== Record excerpts
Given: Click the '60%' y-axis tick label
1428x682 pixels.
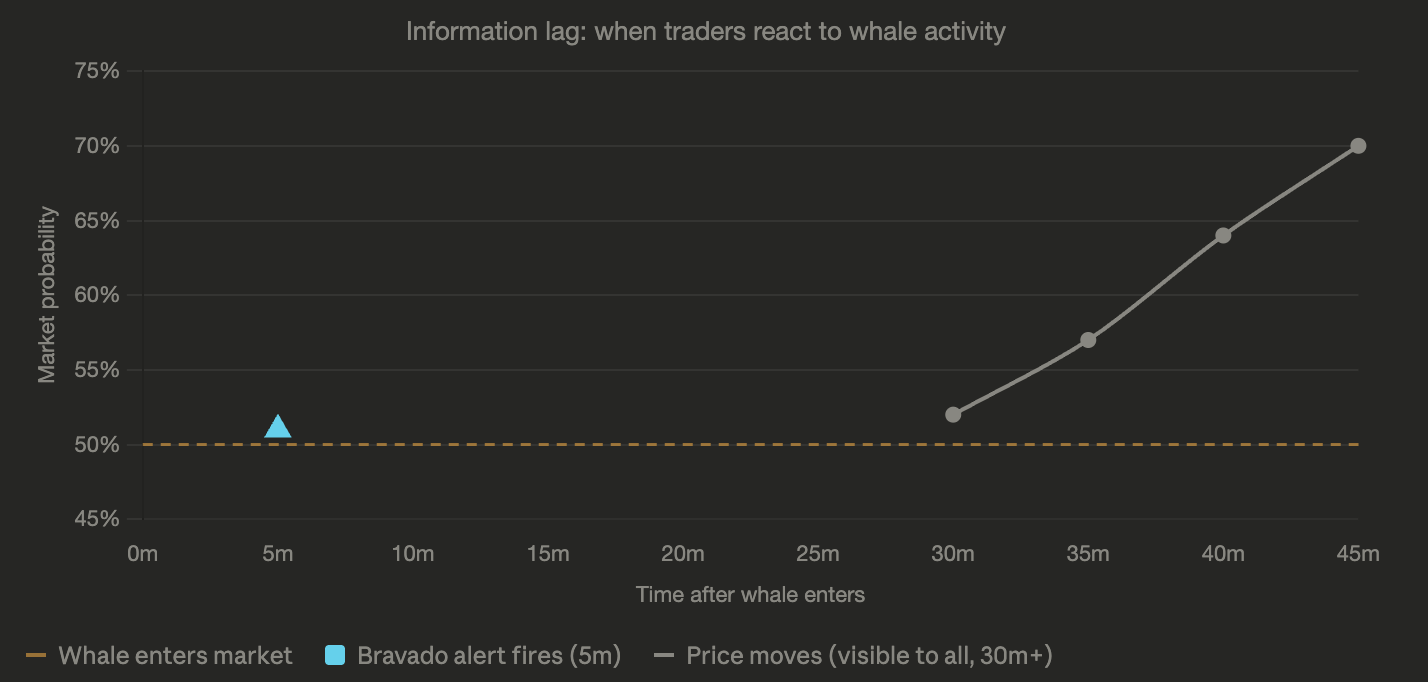Looking at the screenshot, I should (98, 295).
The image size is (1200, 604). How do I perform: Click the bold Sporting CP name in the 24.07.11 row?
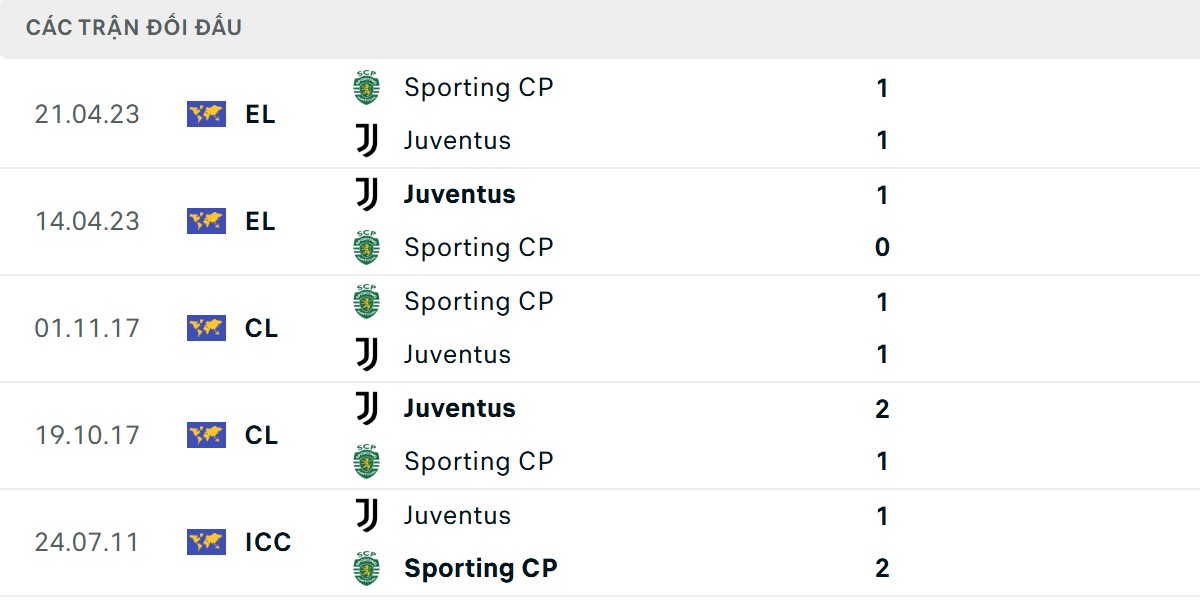481,568
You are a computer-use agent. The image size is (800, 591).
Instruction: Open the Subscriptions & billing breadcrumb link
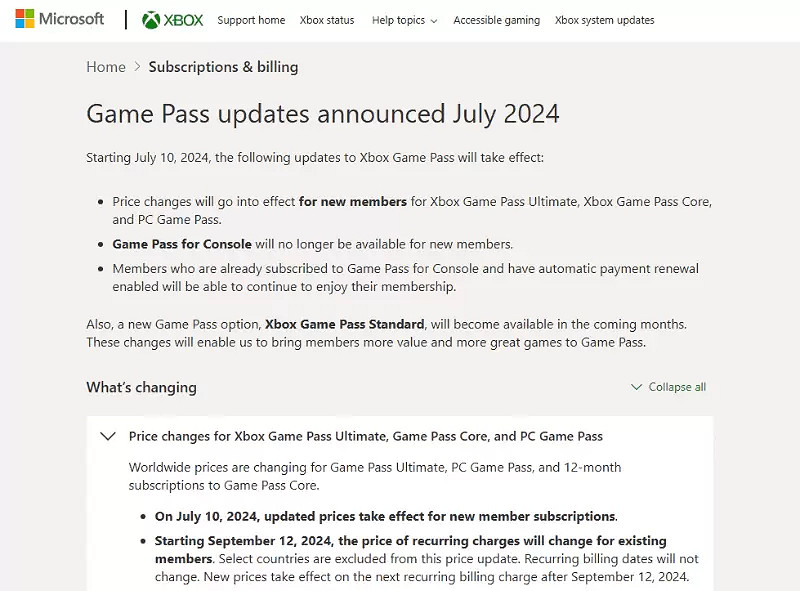(222, 67)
====
• [Work instructions] Only the lines from the line with "The image size is (1200, 604)." through the end of the entries above, copied exactly and with both ends included, belong in the response; the pictures do not.

• [Written answer]
The image size is (1200, 604). How do I perform: Click the bold Sporting CP name in the 24.07.11 row?
481,568
You are a computer-use agent. The image size is (800, 591).
Instruction: Open the Subscriptions & billing breadcrumb link
(222, 67)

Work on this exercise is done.